Gergedan Dergi: Ant Dergisi’nin Milli İstihbarat raporlarından hazırladığı 19 Mart 1968 tarihli Türkiye’deki irtica hareketi dosyasında yer alan ve sizin de kitapta yer verdiğiniz bir şema; sermaye, devlet kurumları, sivil toplum ve medyada örgütlenmiş olan, yurtdışı bağlantılı bir yapıyı ortaya koyuyor.
Arkasına aldığı anti-komünist rüzgarla 1950’lerden itibaren bütün Ortadoğu’da örgütlenen ABD & Suudi Arabistan destekli İslamcılığın bir çeşit “gladyo” yapılanması olduğunu söyleyebilir miyiz?

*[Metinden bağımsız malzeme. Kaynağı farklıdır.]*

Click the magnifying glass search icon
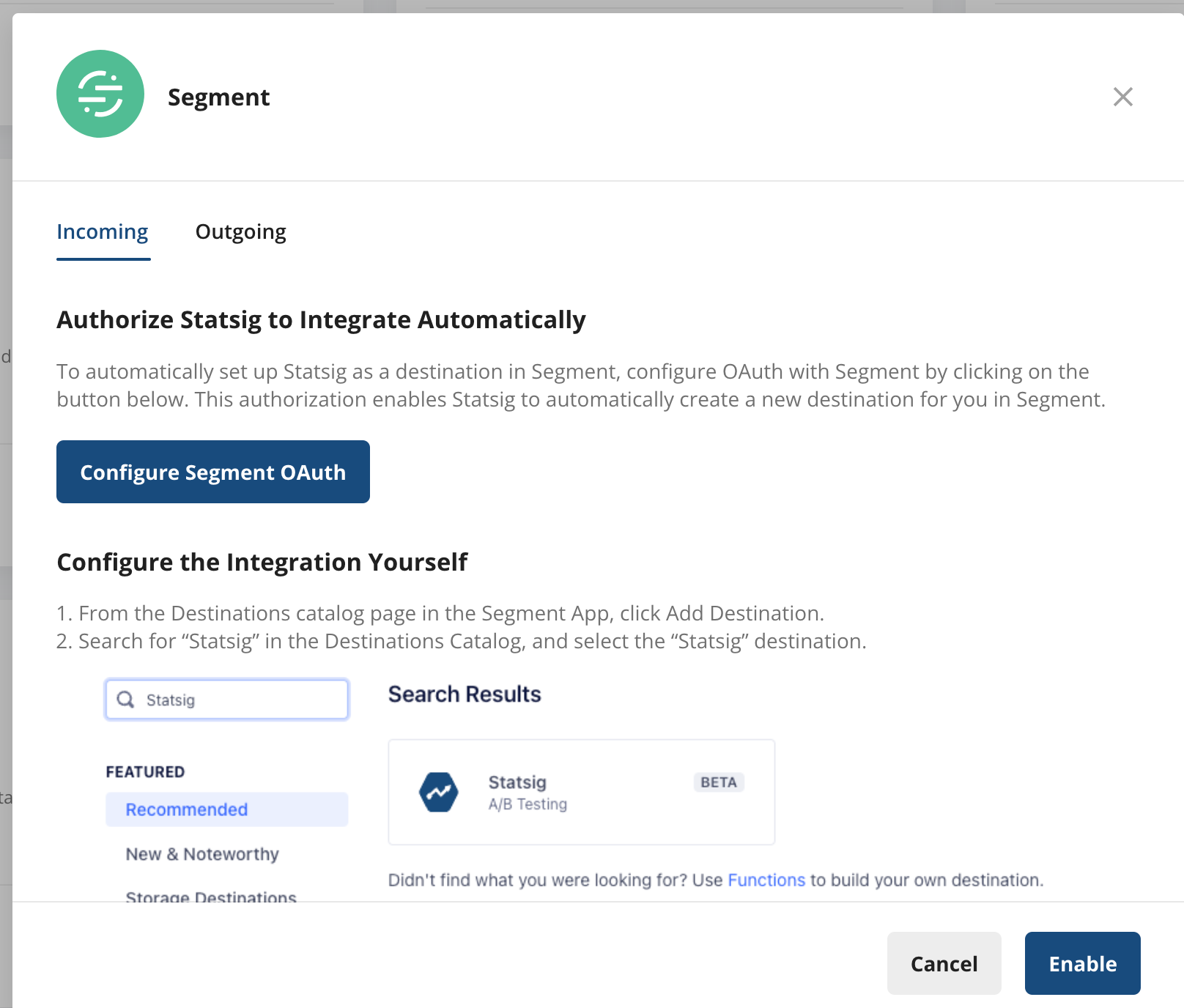 point(126,699)
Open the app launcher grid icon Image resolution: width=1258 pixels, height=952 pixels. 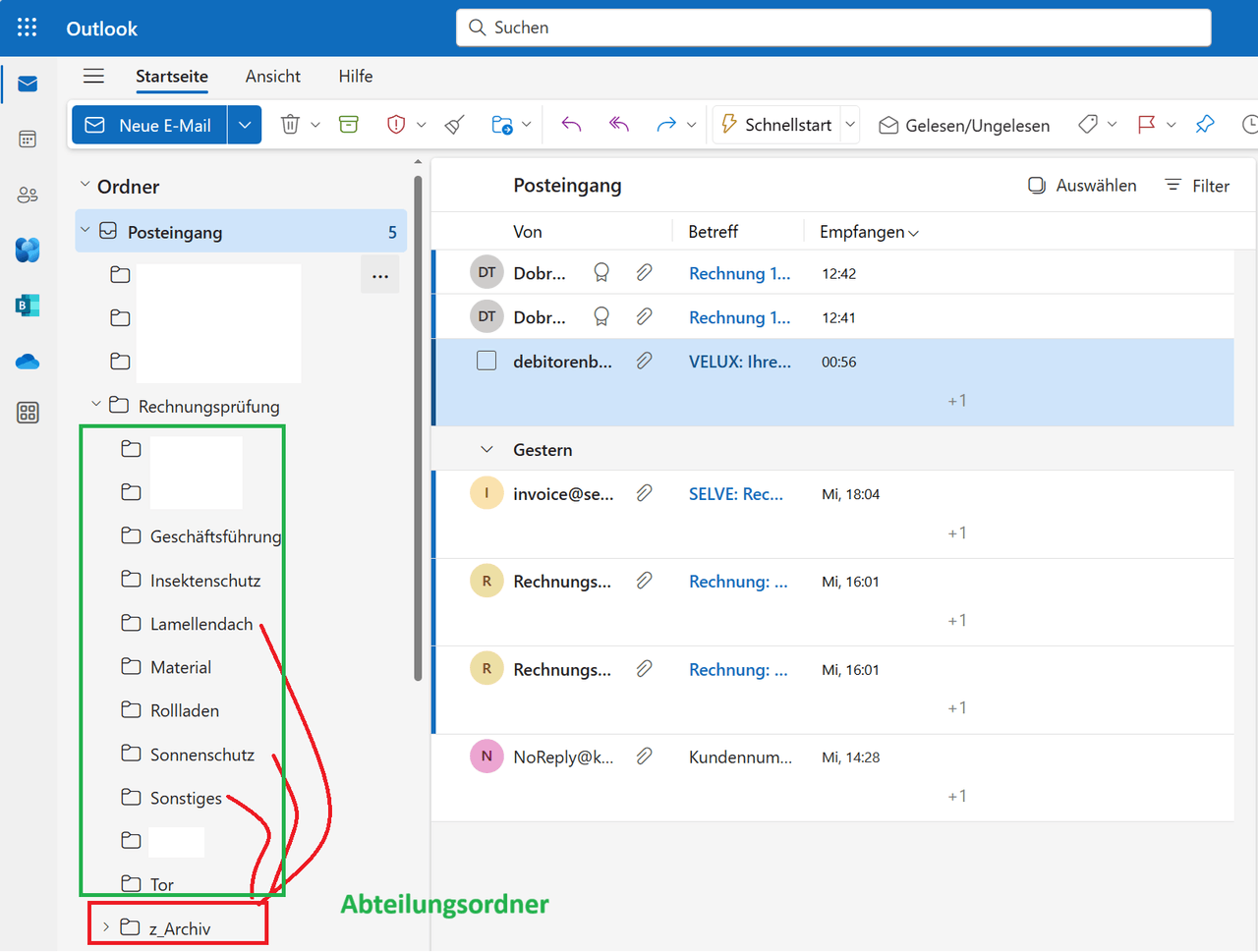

Behlül Özkan: Bu gladyo veya kontrgerilla yapılanması değil. Milli İstihbarat raporunda bu yapının örgütlenme şeması bulunuyor. Örgüt şemasının üstünde başlık olarak “Müslüman Kardeşler” var. Dolayısıyla Milli İstihbarat Teşkilatı, Türkiye’de devlet, siyaset, eğitim kurumları, ekonomide, dini kurumlarda İslamcı örgütlenmeyi raporlamış. “Müslüman Kardeşler” adı verilen bu örgüt yapılanmasının Komünizmle Mücadele Dernekleri ile bağlantısı var ve o derneklerin de gladyo/kontrgerilla ile ilişkili olduğunu düşünebiliriz. Ancak bu İslamcı örgütlenmenin sadece bir ayağı. Bunu daha çok şöyle düşünmek gerek. 1960’larda yükselen öğrenci ve işçi hareketleri, toplumsal muhalefete karşı İslamcı örgütlenme içinde bulunanların bir kısmı komünizmle mücadelede yer almışlar, kullanılmışlar. İlginçtir o dönem İslamcılar içinde mesela Nurettin Topçu gibi isimler buna karşı çıkmış. “Sizi kullanıyorlar, alet olmayın buna” diye. Ancak tabii bunu tek taraflı kullan-at gibi bir ilişki görmemek gerek. Çok daha karmaşık bir ilişkiler ağı var karşımızda. Devletin güvenlik kurumları, sermaye ve başta ABD ve Batı Almanya olmak üzere Türkiye’nin müttefikleri Soğuk Savaş düzeninin önde gelen aktörleri. İslamcılık bu düzenin önemli bir birleşeni haline geliyor 1960’larda.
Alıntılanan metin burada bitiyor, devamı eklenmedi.